Il nostro è un tempo - ma è l'eterna storia dell'uomo, malato di superbia – che sostituisce la mitezza dell'amore, con il trionfalismo di sé. Dio sa molto bene che l'amore va a braccetto con l'umiltà. Vuole essere amore e basta. Forse noi, al posto di Gesù, in quella cavalcata di osanna, avremmo suonato tutte le trombe possibili, per un trionfo che il più delle volte genera umiliazioni di altri...come avviene.
L'amore è come "il chicco di grano che se caduto in terra non muore non può portare frutto". L'amore è davvero il dono di Dio ed il sogno di ogni uomo di buona volontà, e come tale è l'infinita dolcezza di perdersi nel volto di chi si ama, magari perdendo se stesso, come Gesù. S. Chiara amava dire che per essere di Cristo occorre avere umiltà, povertà e carità. In altre parole "spogli di ogni ambizione o idolatria, ricchi di cuore". Come sarebbe bella la vita, il mondo, gli uomini se così fosse in tutti. Questa del resto è stata la lezione che Gesù ha indicato per quella pace che è l'anelito dell'uomo.

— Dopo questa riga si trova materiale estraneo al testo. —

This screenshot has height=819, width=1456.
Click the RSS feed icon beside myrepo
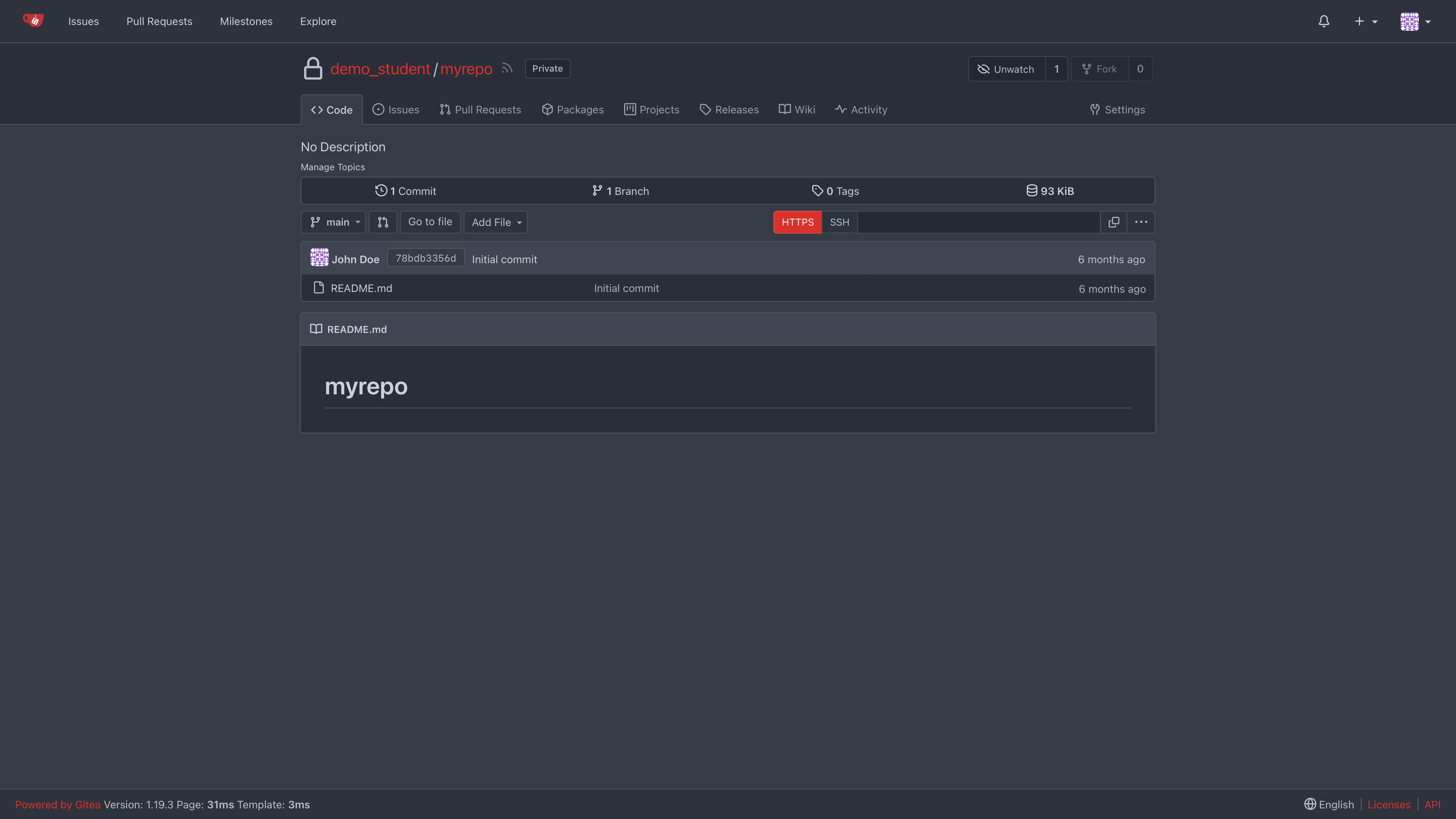click(507, 68)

E certamente il bisogno di pace, oggi, lo si sente da tutti, a cominciare dalla gente comune che, con aria di festa, inonda le nostre città, agitando palme o rami di olivo, sapendo che ha di fronte a sé, una densa coltre di violenze che tolgono a volte anche il respiro della pace.
Siamo davvero stanchi di tanti egoismi, che generano violenze di ogni sorta. Una violenza che sembra impazzita, entrando persino nelle famiglie con le tragedie che raccontano le cronache.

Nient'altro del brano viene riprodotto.